Kata MUI Soal Perpres yang Atur Investasi Minuman Beralkohol

oleh -
Kata MUI Soal Perpres yang Atur Investasi Minuman Beralkohol
Ilustrasi

RADARBANDUNG.id – KEPUTUSAN pemerintah membuka keran investasi baru untuk industri minuman keras mengandung alkohol (mihol) menuai protes.

Meskipun regulasi tersebut dibatasi hanya pada empat provinsi, sejumlah kalangan meminta pemerintah mencabutnya.

Regulasi dibukanya kesempatan penanaman modal industri mihol itu tertuang dalam Perpres No. 10 Tahun 2021 tentang Bidang Usaha Penanaman Modal.

Aturan soal penanaman modal di industri mihol ada di lampiran III Perpres 10/2021.

Ketentuannya adalah penanaman modal industri mihol baru dapat dilakukan di Provinsi Bali, Nusa Tenggara Timur, Sulawesi Utara, dan Papua dengan mempertimbangkan kearifan lokal setempat.

Ketentuan serupa diterapkan untuk investasi di industri minuman mengandung alkohol anggur dan minuman mengandung malt. Biasanya biji-bijian yang dijadikan malt digunakan untuk membuat bir, wiski, dan sejenisnya.

Ketua Bidang Dakwah dan Ukhuwah Majelis Ulama Indonesia (MUI) KH Cholil Nafis menjelaskan, pada 2019 MUI telah mengeluarkan fatwa bahwa minuman beralkohol alias mihol termasuk minuman keras (miras) dan hukumnya haram.
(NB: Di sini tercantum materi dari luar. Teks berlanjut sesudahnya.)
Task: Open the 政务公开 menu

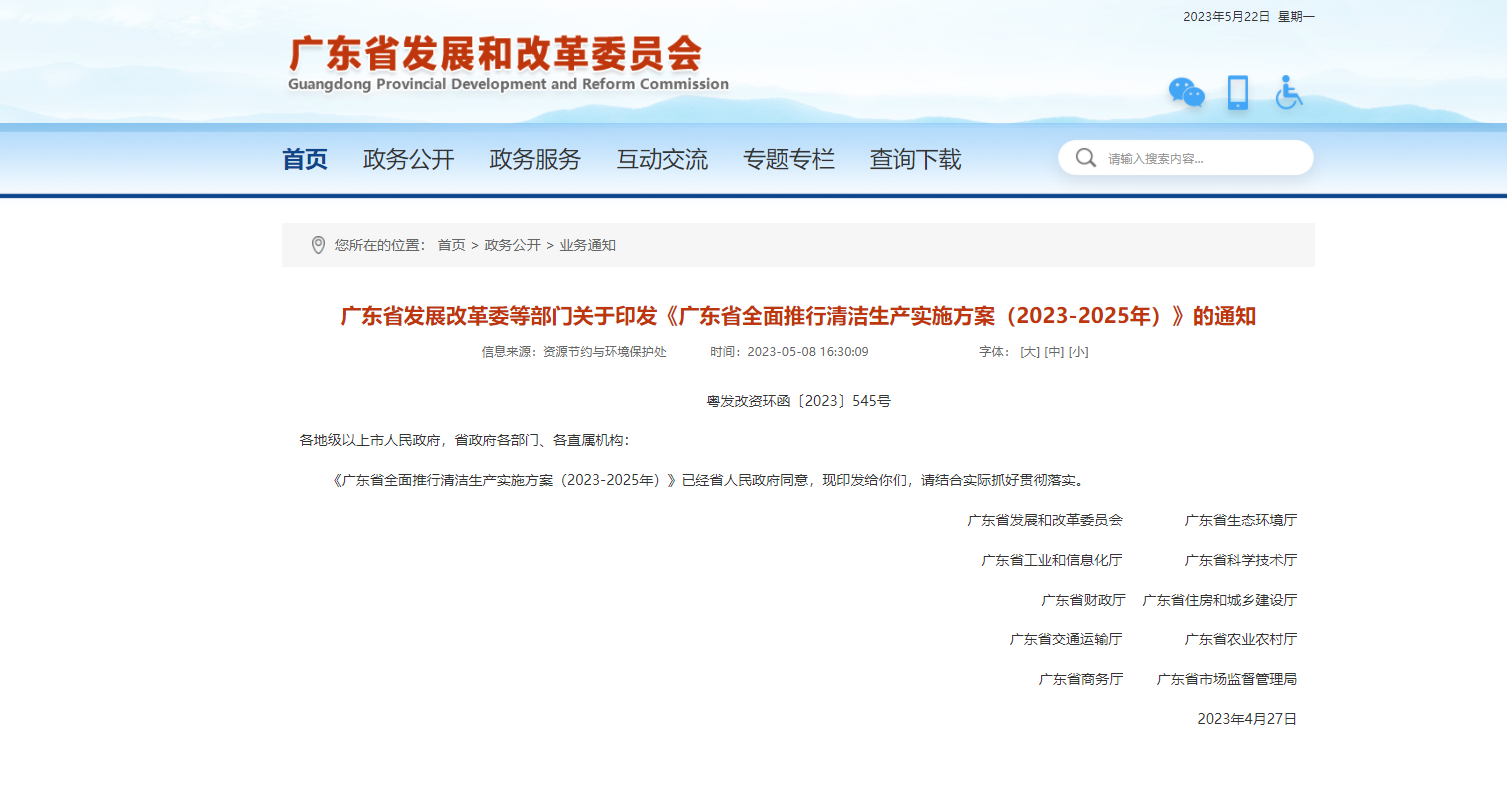Action: 407,158
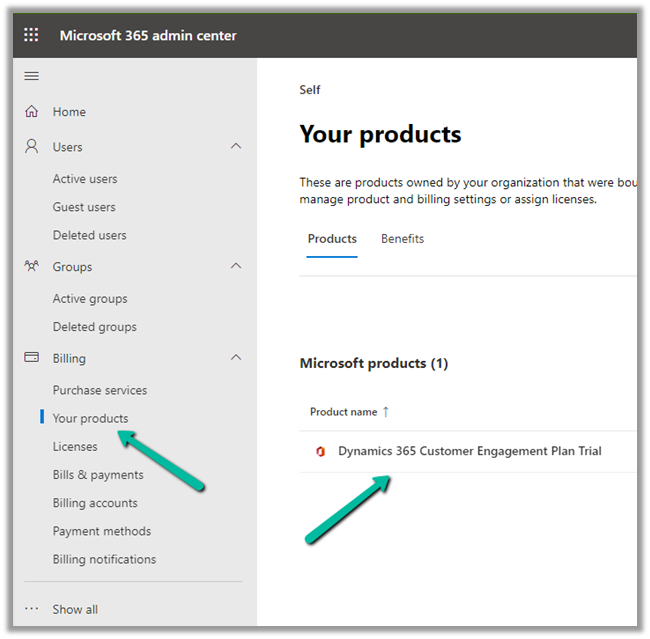650x639 pixels.
Task: Collapse the Groups section chevron
Action: coord(236,267)
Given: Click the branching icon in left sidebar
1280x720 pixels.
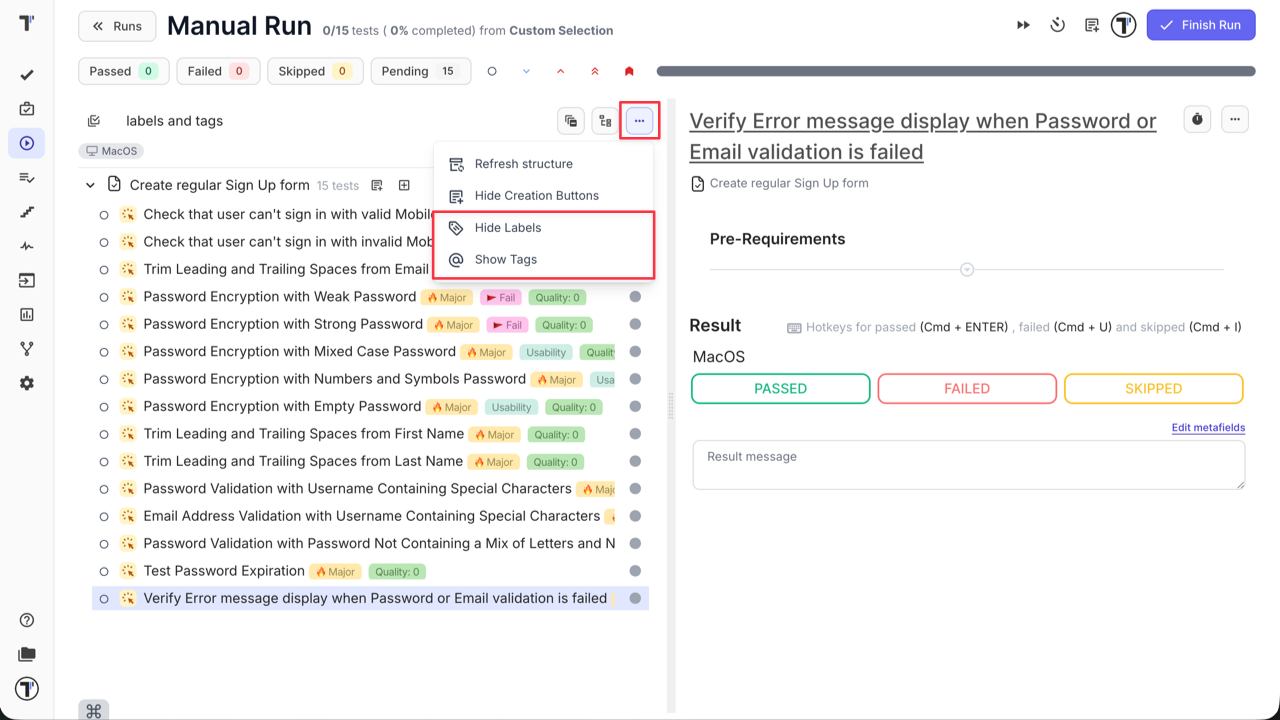Looking at the screenshot, I should [x=26, y=348].
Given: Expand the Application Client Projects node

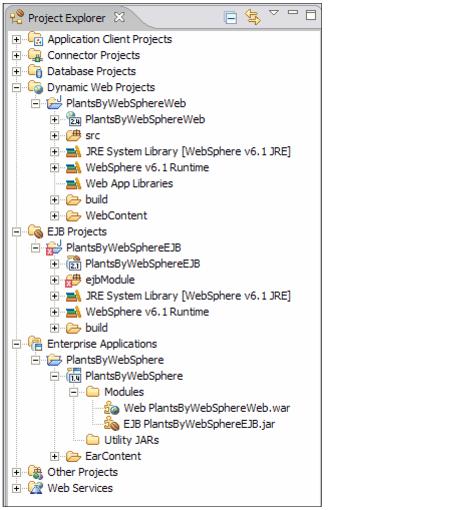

Salah satu rekomendasinya meminta pemerintah tidak mengeluarkan izin pendirian pabrik mihol atau miras. Kemudian juga melarang peredarannya.

”Saya secara pribadi menolak investasi miras. Meskipun dilokalisasi di empat provinsi saja,” katanya.

Baca Juga: Kecewa Pemerintah Legalkan Bisnis Miras, MUI: Mulut Pancasila, Praktiknya Liberalisme Kapitalisme

Sebab, setelah diproduksi, produk mihol beredar ke seluruh wilayah Indonesia. Menurut Cholil, nilai investasi yang dihasilkan dari industri mihol tidak sebanding dengan potensi rusaknya SDM Indonesia.

Urusan miras sangat pelik di Indonesia. Bahkan, baru-baru ini ada insiden oknum polisi menembak warga sipil dan anggota TNI gara-gara miras.

Nafis mengatakan, pemerintah saat ini harus memikirkan bagaimana SDM Indonesia bisa bersaing secara global. Peredaran miras, termasuk perizinan pendirian pabrik mihol, kontraproduktif dengan tujuan mencerdaskan kehidupan bangsa.